Helene’s mind can formulate words, but when she tries to articulate them in any kind of understandable configuration she becomes confused, the words stubbornly refusing to follow the order into which she has painstakingly arranged them in her head. That her mind is still working at her usual speed while her speech fails her is communicated powerfully, as is the loss of her days (“Twenty minutes have passed. Twenty minutes of life.”) Helene has to deal with the abjection of needing help to go to the toilet and to get dressed, of being fed or, as she gets a little movement back, of spilling food down her face and clothes when she tries to feed herself, and of realising that she has a near-constant trail of saliva dangling from her mouth that she can neither control nor wipe away.

------------------------------

WRITTEN INSTRUCTION 1: Transcribe the passage about Helene from "Helene’s mind can" up to and including "nor wipe away.".

Interface element records:

------------------------------

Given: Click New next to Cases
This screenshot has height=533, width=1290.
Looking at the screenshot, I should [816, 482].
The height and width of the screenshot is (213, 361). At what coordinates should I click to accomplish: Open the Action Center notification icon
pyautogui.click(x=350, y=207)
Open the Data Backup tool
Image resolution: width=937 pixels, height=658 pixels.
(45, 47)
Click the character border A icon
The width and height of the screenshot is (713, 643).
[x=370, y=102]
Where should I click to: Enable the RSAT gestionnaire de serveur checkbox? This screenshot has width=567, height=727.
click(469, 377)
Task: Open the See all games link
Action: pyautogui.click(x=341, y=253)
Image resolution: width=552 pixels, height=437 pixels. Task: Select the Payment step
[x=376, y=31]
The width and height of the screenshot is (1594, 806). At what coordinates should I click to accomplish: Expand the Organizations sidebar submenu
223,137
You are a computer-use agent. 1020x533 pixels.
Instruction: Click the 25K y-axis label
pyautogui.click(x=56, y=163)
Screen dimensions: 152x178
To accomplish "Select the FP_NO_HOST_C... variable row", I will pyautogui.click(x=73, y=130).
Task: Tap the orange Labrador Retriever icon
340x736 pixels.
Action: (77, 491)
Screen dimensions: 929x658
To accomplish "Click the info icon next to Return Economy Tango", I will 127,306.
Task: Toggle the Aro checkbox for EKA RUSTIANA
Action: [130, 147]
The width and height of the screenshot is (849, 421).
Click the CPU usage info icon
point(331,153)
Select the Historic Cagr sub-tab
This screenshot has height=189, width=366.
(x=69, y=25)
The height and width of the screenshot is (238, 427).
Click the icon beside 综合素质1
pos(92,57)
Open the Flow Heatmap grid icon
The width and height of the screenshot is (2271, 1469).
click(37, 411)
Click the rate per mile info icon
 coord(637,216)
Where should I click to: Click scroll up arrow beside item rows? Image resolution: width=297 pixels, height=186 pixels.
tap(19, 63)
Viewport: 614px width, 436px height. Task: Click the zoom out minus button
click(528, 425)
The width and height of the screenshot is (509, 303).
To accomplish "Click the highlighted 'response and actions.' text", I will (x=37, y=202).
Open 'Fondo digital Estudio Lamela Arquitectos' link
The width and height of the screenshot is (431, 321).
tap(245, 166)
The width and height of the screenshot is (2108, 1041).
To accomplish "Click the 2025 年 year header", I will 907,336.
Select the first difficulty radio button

------------------------------

WRITTEN INSTRUCTION 2: In the records, take the lines from the line with "Where should I click to: Click" up to and including the line with "click(528, 425)", and substitute "upward scroll arrow" for "scroll up arrow", leaving everything else unchanged. Return only those lines.

EXPECTED OUTPUT 1:
Helene’s mind can formulate words, but when she tries to articulate them in any kind of understandable configuration she becomes confused, the words stubbornly refusing to follow the order into which she has painstakingly arranged them in her head. That her mind is still working at her usual speed while her speech fails her is communicated powerfully, as is the loss of her days (“Twenty minutes have passed. Twenty minutes of life.”) Helene has to deal with the abjection of needing help to go to the toilet and to get dressed, of being fed or, as she gets a little movement back, of spilling food down her face and clothes when she tries to feed herself, and of realising that she has a near-constant trail of saliva dangling from her mouth that she can neither control nor wipe away.

EXPECTED OUTPUT 2:
Where should I click to: Click upward scroll arrow beside item rows? Image resolution: width=297 pixels, height=186 pixels.
tap(19, 63)
Viewport: 614px width, 436px height. Task: Click the zoom out minus button
click(528, 425)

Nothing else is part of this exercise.